The Texas Department of Agriculture said so far, it's received roughly 60 complaints of contaminated fuel in the Houston area.

Communications director Mark Loeffler said that number is expected to rise.

"Yeah I've heard about it, but mostly in the area where I live, in Richmond area. Apparently the tanks are faulty or something and people are getting water in their gas. It hasn't happened to any of my friends, I've just heard about it on social media," Daren Johnson said.

"That's super scary because my car is my life line and if it doesn't work, I don't work. I use my car for everything. My car is my job, literally. I'm working as a debris monitor for the cleanup, so I'm following all the trucks that are picking up the big piles," Abigail Lloyd said.

Local mechanic Larry Miller has been in business in the Hillcroft area for over 25 years.

He said his shop always sees a spike in repairs after a storm hits because pumping dirty gas into your car could spell disaster for your engine.

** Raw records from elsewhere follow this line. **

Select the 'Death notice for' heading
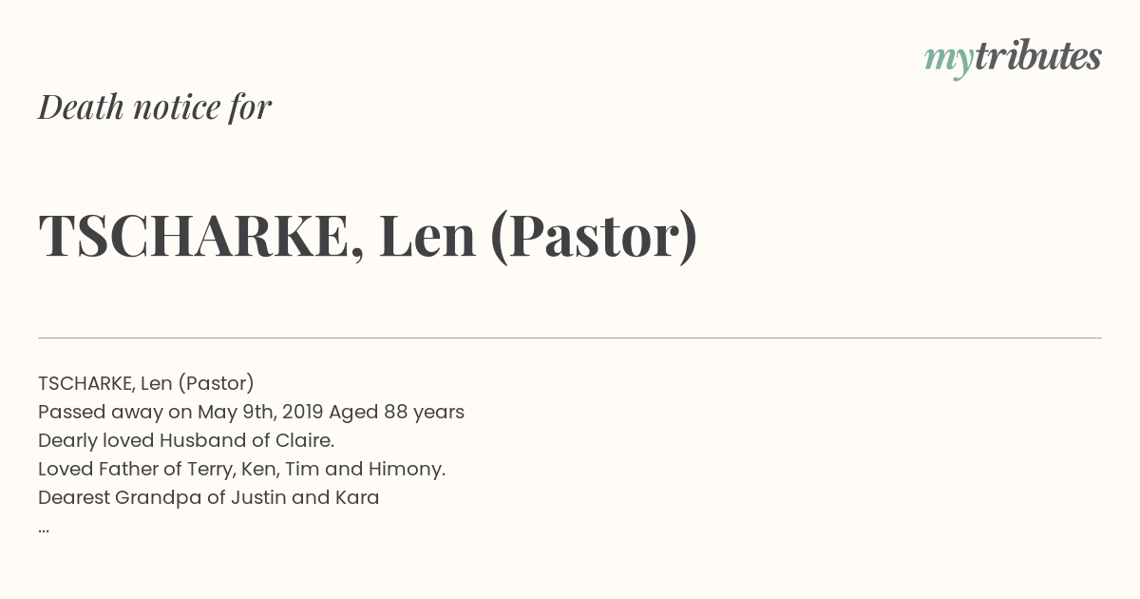 tap(155, 107)

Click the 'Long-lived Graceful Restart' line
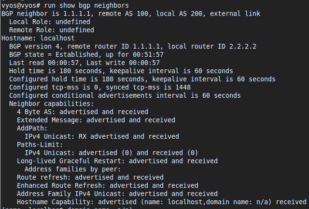[117, 161]
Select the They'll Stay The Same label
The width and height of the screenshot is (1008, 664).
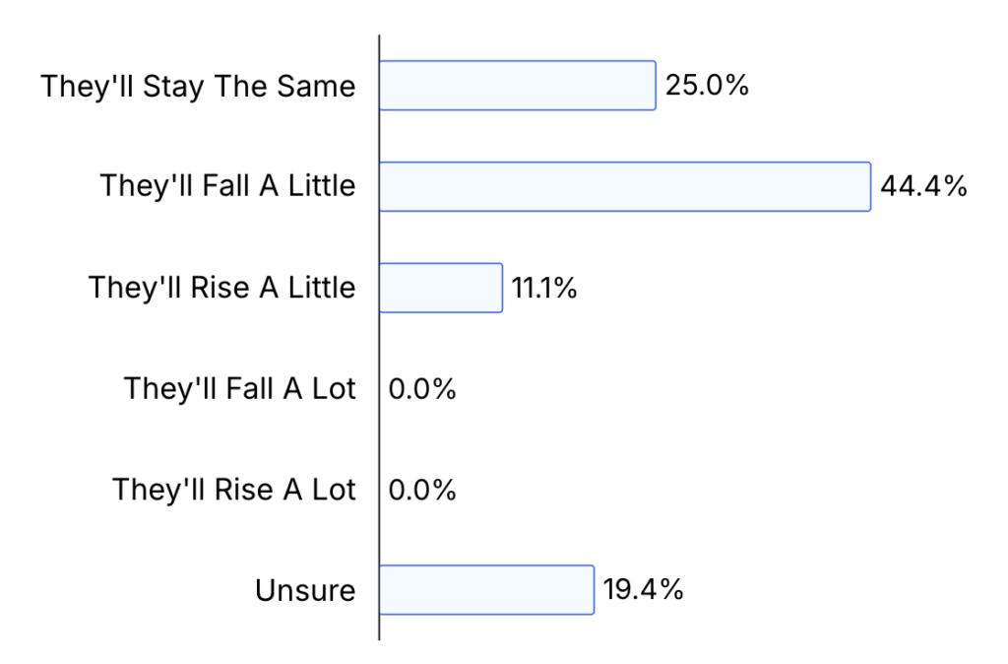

"After the storm, we get a lot of problems with engine damage because if water gets into your engine, your engine and transmission gets damaged. It locks up and sometimes it won't start," Miller said.

Miller said the cost of fixing a destroyed engine could run up to $4,500.

"To clean the gas tank would cost about $600 but if you change your engine, it could be a few thousand dollars," Miller said.

His advice is for keeping your engine clean?

"During the storm, you should buy gas from the major brand names like Exxon or Shell, because they have been through this before and they have standard ways of dealing with the flood than a mom and pop operation," Miller said.

Authorities said if your car stops working after filling up, you should file a complaint about that gas station with the Texas Department of Agriculture.